Re: COPY and indices?

From: Merlin Moncure <mmoncure(at)gmail(dot)com>
To: François Beausoleil <francois(at)teksol(dot)info>
Cc: pgsql-general(at)postgresql(dot)org
Subject: Re: COPY and indices?
Date: 2012-03-14 19:06:27
Message-ID: CAHyXU0xw2isGK=WBWpw6mGypLrNe7hAWu3Ma4ce_4tockaSMHg@mail.gmail.com
Views: Raw Message | Whole Thread | Download mbox | Resend email
Thread:
Lists: pgsql-general

2012/3/14 François Beausoleil <francois(at)teksol(dot)info>:
> Le mardi 13 mars 2012 à 11:15, Merlin Moncure a écrit :
>
>> 2012/3/13 François Beausoleil <francois(at)teksol(dot)info (mailto:francois(at)teksol(dot)info)>:
>> >
>> > I'll go with the COPY, since I can live with the batched requirements just fine.
>>
>> 30-40 'in transaction' i/o bound inserts is so slow as to not really
>> be believable unless each record is around 1 megabyte because being in
>> transaction removes storage latency from the equation.

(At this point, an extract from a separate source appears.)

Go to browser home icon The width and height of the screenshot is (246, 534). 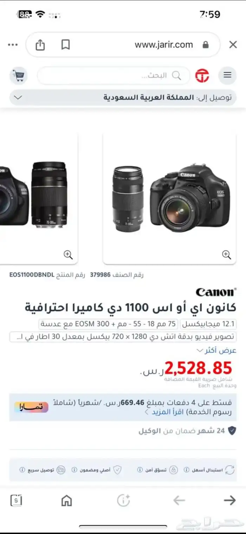click(x=66, y=500)
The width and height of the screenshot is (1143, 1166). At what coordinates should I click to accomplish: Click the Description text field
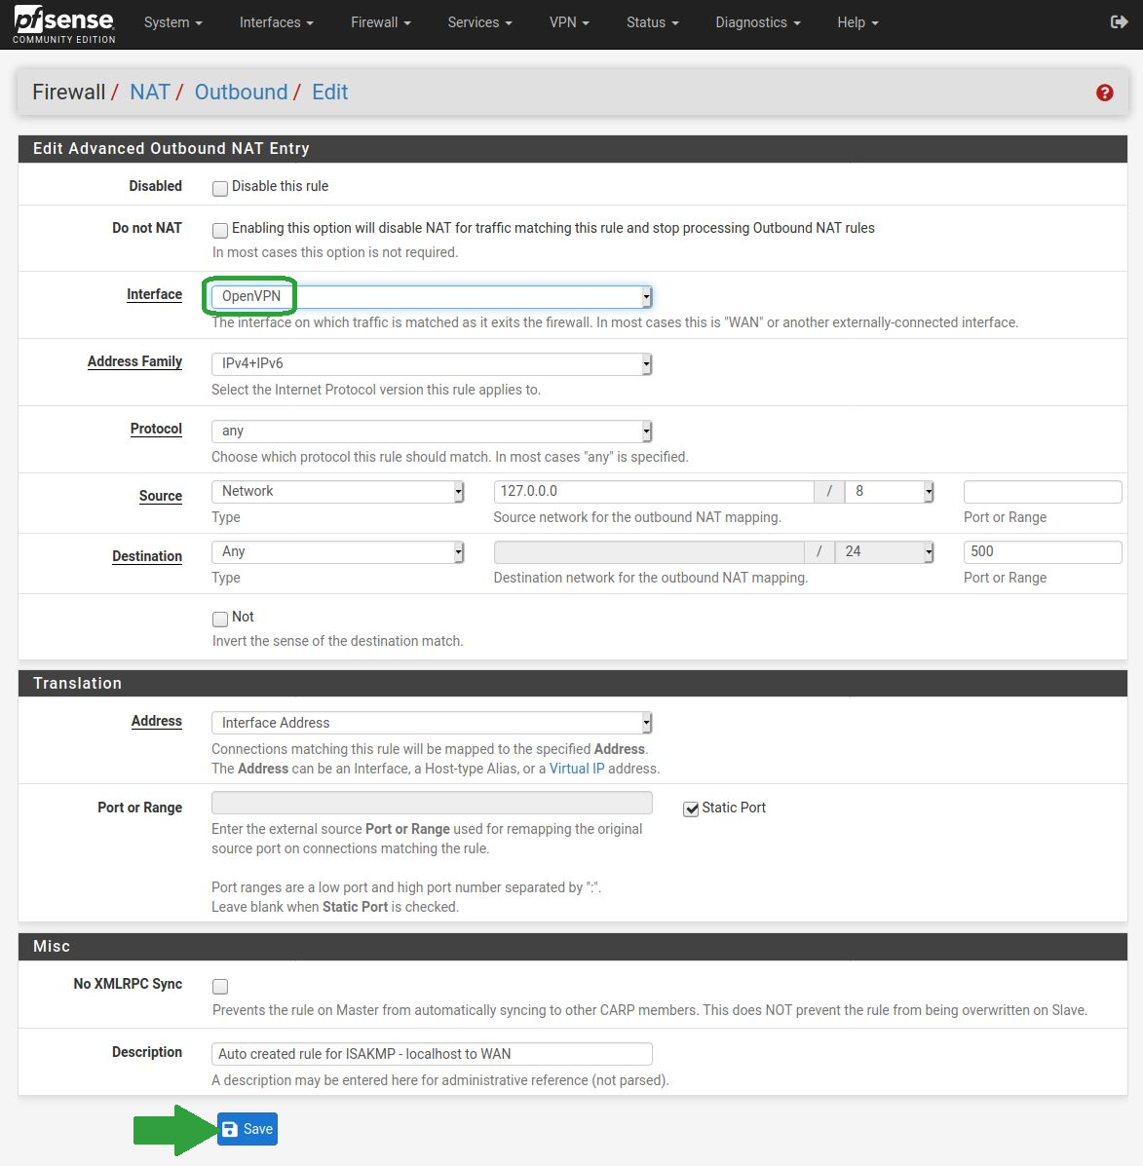pyautogui.click(x=431, y=1054)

Even on a
>> crappy VM. As a point of comparison my sata workstation drive can do
>> in the 10s of thousands. How many records are you inserting per
>> transaction?
>>
>
>
> I took the time to gather statistics about the database server: https://gist.github.com/07bbf8a5b05b1c37a7f2
>
> The files are a series of roughly 30 second samples, while the system is under production usage. When I quoted 30-40 transactions per second, I was actually referring to the number of messages processed from my message queue. Going by the PostgreSQL numbers, xact_commit tells me I manage 288 commits per second. It's much better than I anticipated.
>
> Anyways, if anybody has comments on how I could increase throughput, I'd appreciate. My message queues are almost always backed up by 1M messages, and it's at least partially related to PostgreSQL: if the DB can write faster, I can manage my backlog better.
>
> I'm still planning on going with batch processing, but I need to do something ASAP to give me just a bit more throughput.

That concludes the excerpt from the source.